▶ Exercise details
Copy the records below without altering a single word.

[Given information — start]

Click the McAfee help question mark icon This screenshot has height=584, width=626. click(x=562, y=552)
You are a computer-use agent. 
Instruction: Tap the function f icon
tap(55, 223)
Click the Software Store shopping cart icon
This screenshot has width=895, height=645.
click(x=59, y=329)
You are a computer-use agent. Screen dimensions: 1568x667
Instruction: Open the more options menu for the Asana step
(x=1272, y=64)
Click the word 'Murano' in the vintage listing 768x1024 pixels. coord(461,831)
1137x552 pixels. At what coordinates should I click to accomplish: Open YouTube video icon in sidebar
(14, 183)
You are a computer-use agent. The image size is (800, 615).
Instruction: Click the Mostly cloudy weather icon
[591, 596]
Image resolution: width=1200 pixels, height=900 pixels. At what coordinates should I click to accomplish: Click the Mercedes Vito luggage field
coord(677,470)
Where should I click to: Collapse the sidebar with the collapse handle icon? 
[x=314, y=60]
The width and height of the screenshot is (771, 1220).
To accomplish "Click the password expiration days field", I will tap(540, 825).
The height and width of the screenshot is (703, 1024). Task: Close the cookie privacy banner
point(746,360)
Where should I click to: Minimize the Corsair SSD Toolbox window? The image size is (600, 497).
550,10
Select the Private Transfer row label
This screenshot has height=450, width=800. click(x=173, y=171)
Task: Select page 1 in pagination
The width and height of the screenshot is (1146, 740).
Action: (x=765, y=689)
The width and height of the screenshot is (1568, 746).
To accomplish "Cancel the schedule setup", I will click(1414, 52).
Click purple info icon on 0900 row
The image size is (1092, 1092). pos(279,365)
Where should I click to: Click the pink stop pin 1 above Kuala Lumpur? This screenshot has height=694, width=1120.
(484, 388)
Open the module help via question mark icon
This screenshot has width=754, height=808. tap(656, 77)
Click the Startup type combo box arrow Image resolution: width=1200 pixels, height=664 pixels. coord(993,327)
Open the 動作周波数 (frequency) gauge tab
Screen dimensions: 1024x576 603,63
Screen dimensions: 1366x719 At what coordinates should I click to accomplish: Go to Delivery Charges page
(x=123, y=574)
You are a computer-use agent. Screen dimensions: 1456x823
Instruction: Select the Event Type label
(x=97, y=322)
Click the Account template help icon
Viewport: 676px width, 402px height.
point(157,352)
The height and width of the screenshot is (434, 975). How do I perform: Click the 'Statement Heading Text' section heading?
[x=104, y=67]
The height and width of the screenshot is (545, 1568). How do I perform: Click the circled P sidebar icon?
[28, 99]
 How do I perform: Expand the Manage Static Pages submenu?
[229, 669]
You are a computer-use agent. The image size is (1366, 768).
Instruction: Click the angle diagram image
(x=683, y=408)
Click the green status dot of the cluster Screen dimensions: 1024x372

[Given information — finish]

▶ Solution to the exercise
Click the McAfee help question mark icon This screenshot has height=584, width=626. click(x=562, y=552)
You are a computer-use agent. 
Instruction: Tap the function f icon
tap(55, 223)
Click the Software Store shopping cart icon
This screenshot has width=895, height=645.
click(x=59, y=329)
You are a computer-use agent. Screen dimensions: 1568x667
Instruction: Open the more options menu for the Asana step
(x=1272, y=64)
Click the word 'Murano' in the vintage listing 768x1024 pixels. coord(461,831)
1137x552 pixels. At what coordinates should I click to accomplish: Open YouTube video icon in sidebar
(14, 183)
You are a computer-use agent. The image size is (800, 615).
Instruction: Click the Mostly cloudy weather icon
[591, 596]
Image resolution: width=1200 pixels, height=900 pixels. At what coordinates should I click to accomplish: Click the Mercedes Vito luggage field
coord(677,470)
Where should I click to: Collapse the sidebar with the collapse handle icon? 
[x=314, y=60]
The width and height of the screenshot is (771, 1220).
To accomplish "Click the password expiration days field", I will tap(540, 825).
The height and width of the screenshot is (703, 1024). Task: Close the cookie privacy banner
point(746,360)
Where should I click to: Minimize the Corsair SSD Toolbox window? The image size is (600, 497).
550,10
Select the Private Transfer row label
This screenshot has height=450, width=800. click(x=173, y=171)
Task: Select page 1 in pagination
The width and height of the screenshot is (1146, 740).
Action: (x=765, y=689)
The width and height of the screenshot is (1568, 746).
To accomplish "Cancel the schedule setup", I will click(1414, 52).
Click purple info icon on 0900 row
The image size is (1092, 1092). pos(279,365)
Where should I click to: Click the pink stop pin 1 above Kuala Lumpur? This screenshot has height=694, width=1120.
(484, 388)
Open the module help via question mark icon
This screenshot has width=754, height=808. tap(656, 77)
Click the Startup type combo box arrow Image resolution: width=1200 pixels, height=664 pixels. coord(993,327)
Open the 動作周波数 (frequency) gauge tab
Screen dimensions: 1024x576 603,63
Screen dimensions: 1366x719 At what coordinates should I click to accomplish: Go to Delivery Charges page
(x=123, y=574)
You are a computer-use agent. Screen dimensions: 1456x823
Instruction: Select the Event Type label
(x=97, y=322)
Click the Account template help icon
Viewport: 676px width, 402px height.
point(157,352)
The height and width of the screenshot is (434, 975). How do I perform: Click the 'Statement Heading Text' section heading?
[x=104, y=67]
The height and width of the screenshot is (545, 1568). How do I perform: Click the circled P sidebar icon?
[28, 99]
 How do I perform: Expand the Manage Static Pages submenu?
[229, 669]
You are a computer-use agent. The image size is (1366, 768).
Instruction: Click the angle diagram image
(x=683, y=408)
Click the green status dot of the cluster Screen dimensions: 1024x372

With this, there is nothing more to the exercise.